Preparation is important because there’s going to be a lot of stuff going on the moderator has to keep track of. “How much time is left” may be the most obvious, and it’s close to most important when considered in conjunction with other elements. Sure, there’s a volunteer there to tell you when you have 10 minutes, five, two, clear out there’s people waiting. What do you do if you’re 25 minutes into a 50-minute panel and you’re three-quarters of the way through your questions? Even worse, what if you’ve been coming up with questions more or less off the top of your head, realize you’re running out of ideas, look at your watch and realize you still have half an hour? I saw this happen at Bouchercon—I won’t say in which panel—and the moderator depended on the audience to fill the last 20 minutes. That’s not right, and it’s not fair to anyone.
In addition to tracking time you’re also gauging the audience. Anyone who’s done a reading, sat on a panel, or given any kind of public performance knows not all audiences are created equal. If a certain type of question is dying, change up. It’s probably a good idea to have at least half again as many questions as you think you’ll need, covering different aspects of your topic. That allows you to switch off if what you thought would be clever just lies there and rots.
It’s also important to know your panelists. Not necessarily personally—though that never hurts—but their writing. A good moderator should probably read at least one book by each panelist, but at the very least should be familiar with their work through reviews, synopses, and excerpts. Specific questions may present themselves, but you’ll also know what kinds of questions will work better for the group as a whole. Another benefit to this relates to the previous paragraph, except in reverse: a line of inquiry goes well and you run out of related questions. Then is a good time to go with the flow. The last thing you want to do is to get everyone in a good mood—your panel is revved up, the audience is revved up—and you decide to talk about something else. Buzzkill.
This year’s Bouchercon was my first moderator gig. Five writers (including one good friend, Terrence McCauley, yay me) including multi-bestseller Heather Graham, so I knew there would be a decent crowd. I polled a few moderators I’d seen before and thought did a good job—including the Master of Moderation, Peter Rozovsky—and started my research and working on questions several weeks in advance.
One panelist had to pull out due to an illness in the family. I felt bad for him, but the panel was not in danger. I had plenty of material. Stepping onto the dais I learned another panelist had taken ill and was missing.
Now I’m down to three. Fast math in my head. Fifty minute panel. Enough questions to allow five panelists to speak for half again that long. (So I hoped.) Only three panelists. Should still come out to about 45 minutes. Leave five to ten minutes for audience participation and I’ll be fine.
Then the real benefit of preparation made an appearance. Our other panelist—a fine writer and nice man based on our conversation in the Green Room—had never been on a panel before, got nervous and vapor locked. It happens.
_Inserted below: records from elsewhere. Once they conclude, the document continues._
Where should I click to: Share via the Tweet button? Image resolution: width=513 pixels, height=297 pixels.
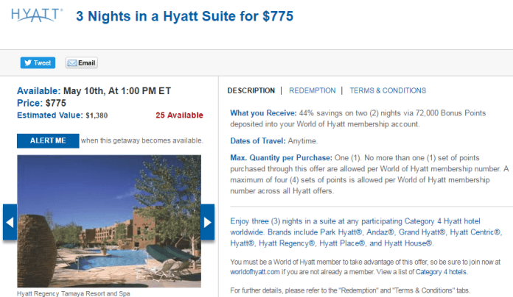click(x=38, y=62)
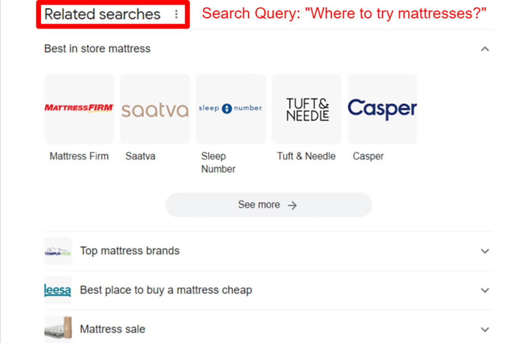This screenshot has width=515, height=343.
Task: Click the Related searches header
Action: [102, 14]
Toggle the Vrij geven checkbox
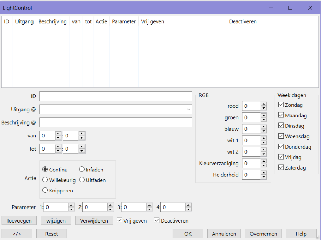The height and width of the screenshot is (240, 321). [x=120, y=221]
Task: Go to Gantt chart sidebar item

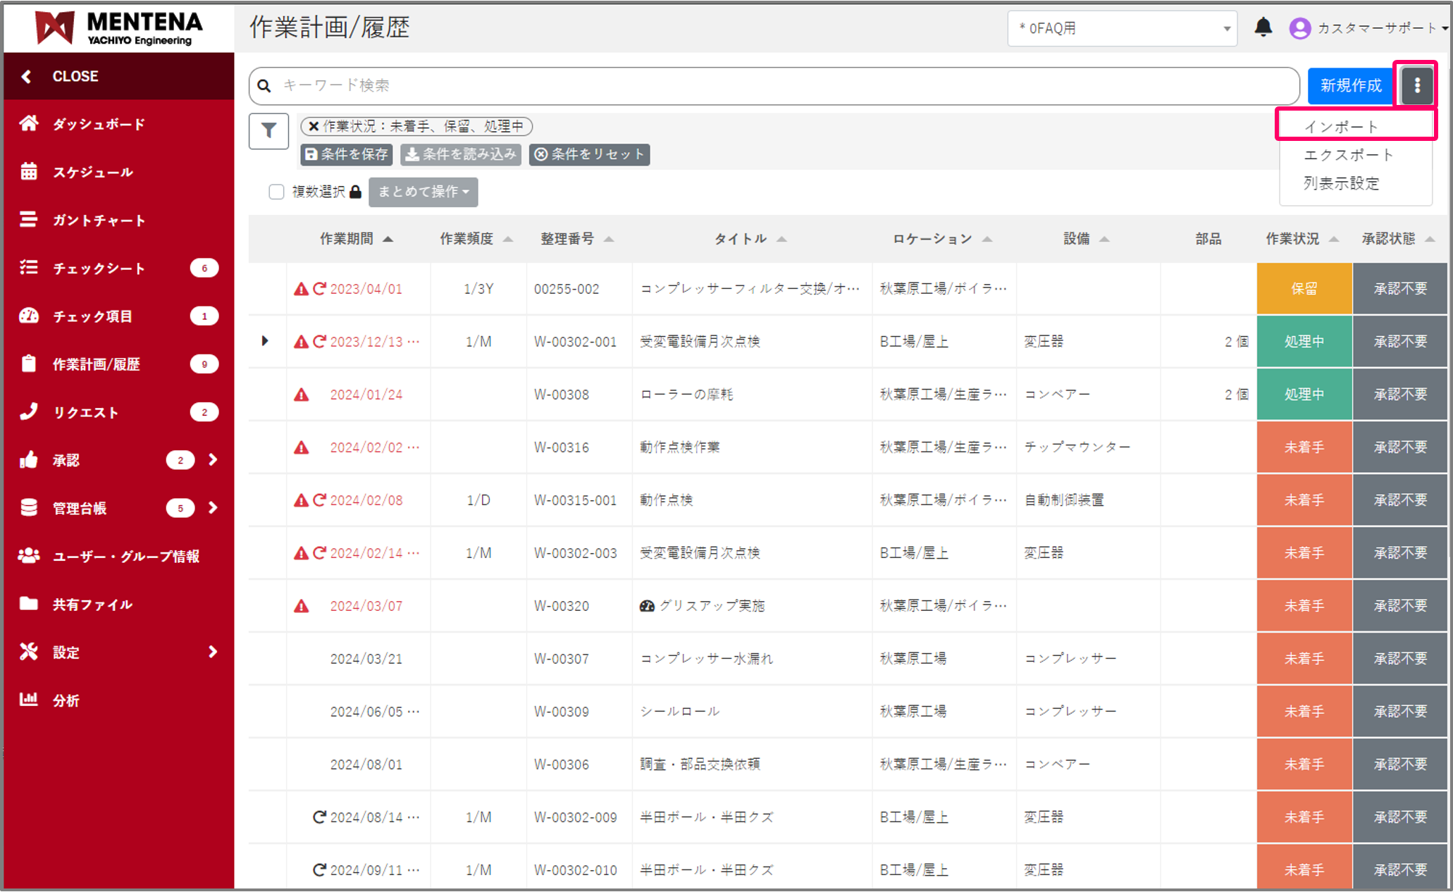Action: click(99, 221)
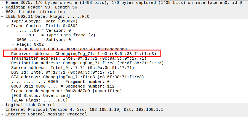Image resolution: width=248 pixels, height=119 pixels.
Task: Select the Source address row
Action: (x=72, y=68)
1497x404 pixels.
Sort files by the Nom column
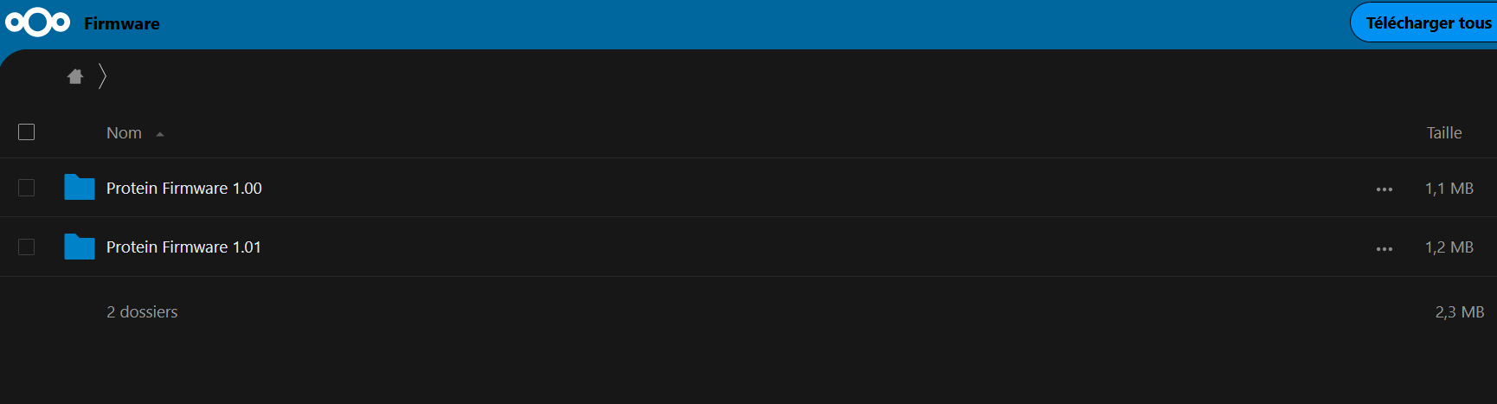(x=124, y=133)
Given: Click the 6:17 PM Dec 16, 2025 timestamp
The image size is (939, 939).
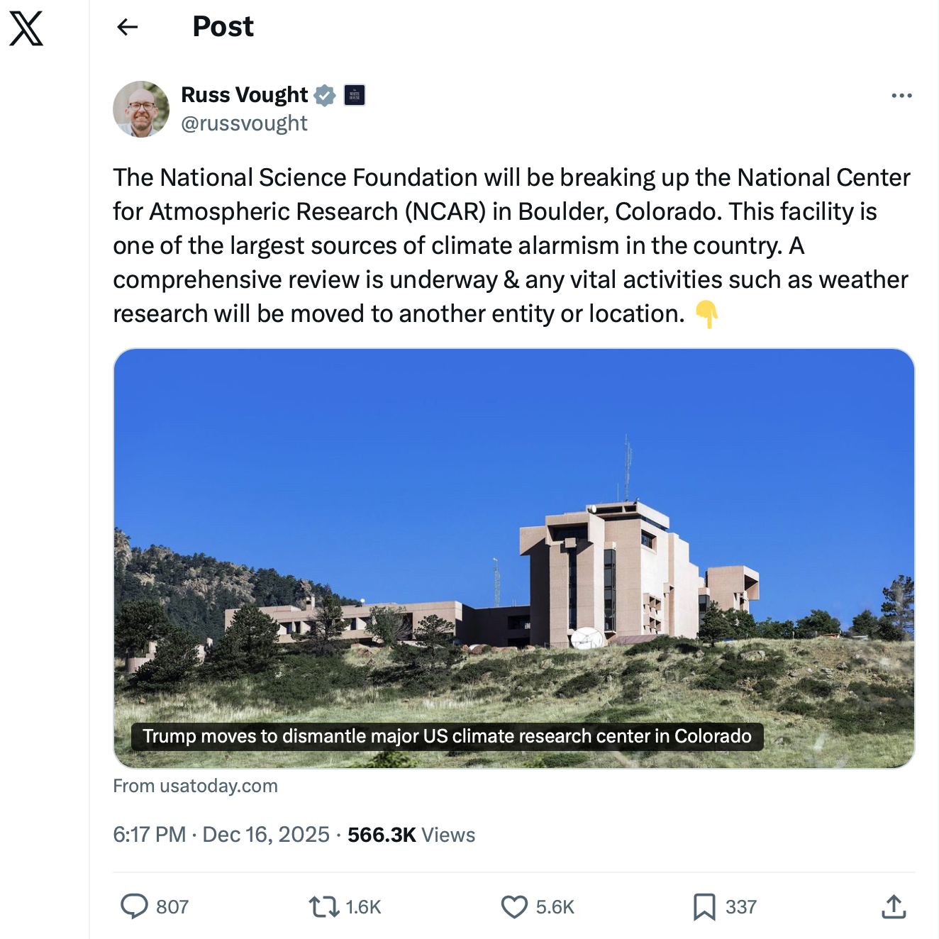Looking at the screenshot, I should [221, 835].
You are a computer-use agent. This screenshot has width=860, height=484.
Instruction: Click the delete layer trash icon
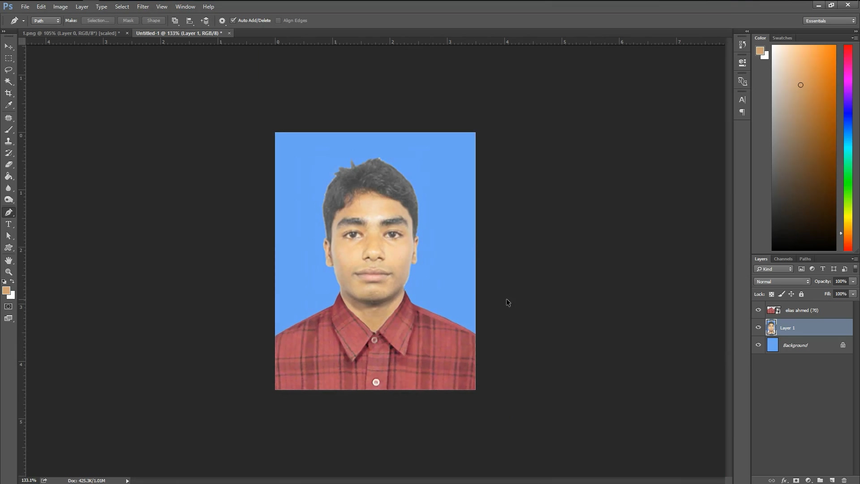click(844, 480)
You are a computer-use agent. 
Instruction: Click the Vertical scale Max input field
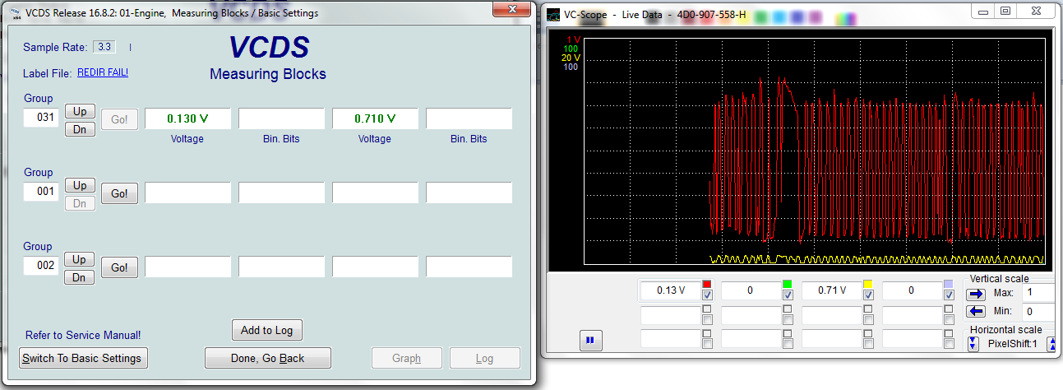click(x=1041, y=293)
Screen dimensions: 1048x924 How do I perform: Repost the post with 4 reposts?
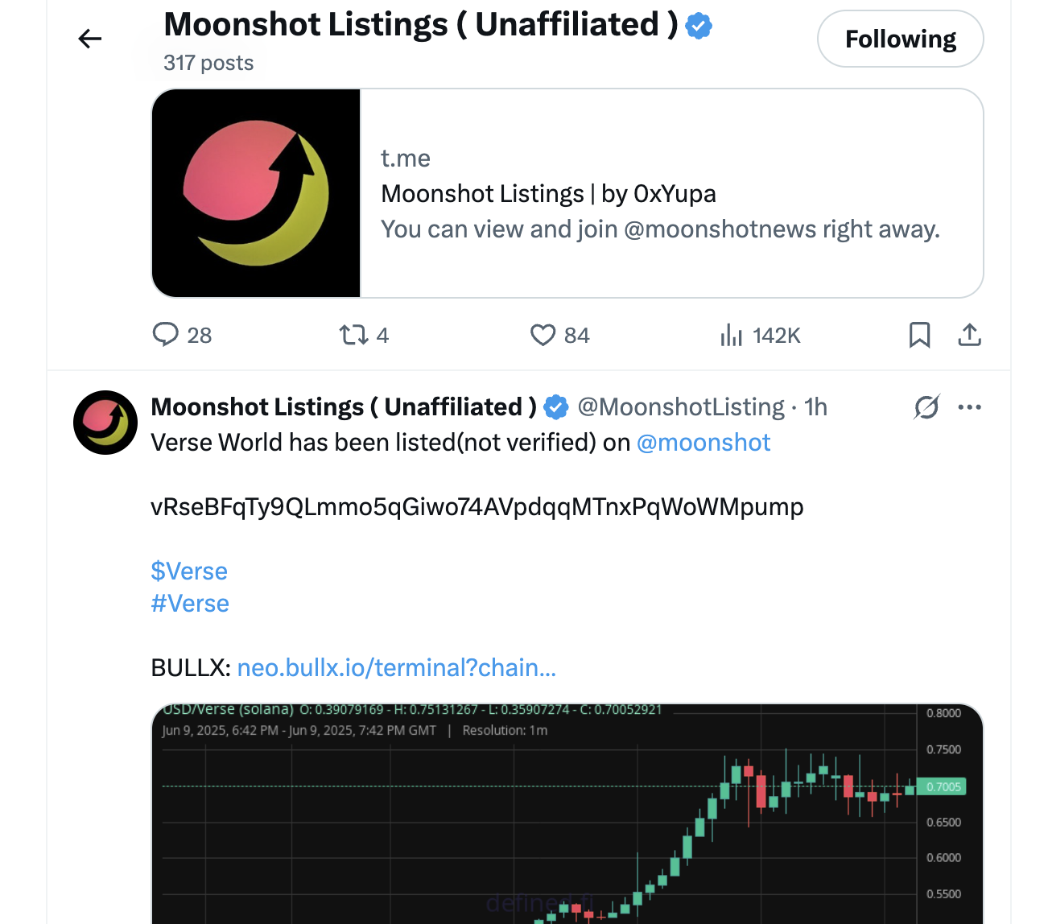[353, 335]
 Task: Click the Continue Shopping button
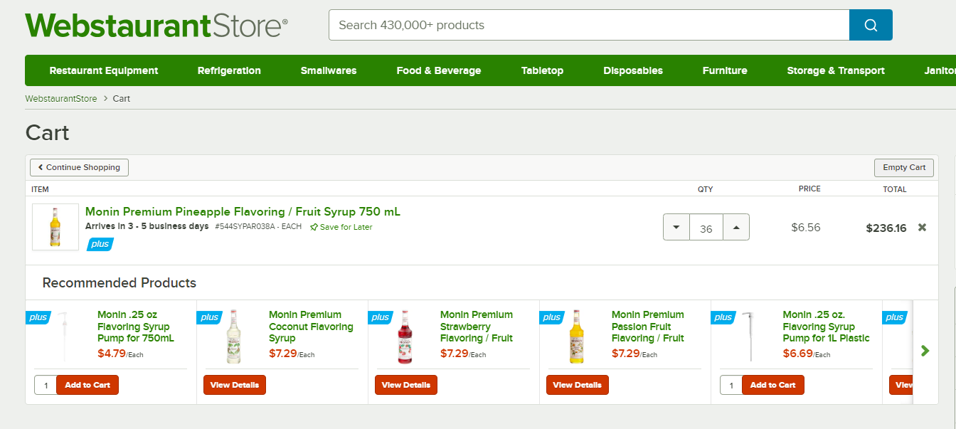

I’ll not name him as I don’t want to embarrass him, and after the event I felt badly for him. During the event I mostly felt bad for me, wondering what the fuck I was going to do to fill the time.
Some say luck is where preparation meets opportunity. In my case it was more like where preparation met Heather Graham and Terrence McCauley, both of whom stepped up to give more expansive answers as time went on. Shared a few anecdotes tangentially related to what was under discussion.
Therein lies the biggest lesson I learned: be generous with your panel and they’ll reciprocate. Take the time to make your best effort to understand their work and ask questions to help them put their best feet forward and they’ll carry you. The more attention the moderator can place on the panel, the better.
And should my third, nervous panelist read this: I’ll do a panel with you again anytime.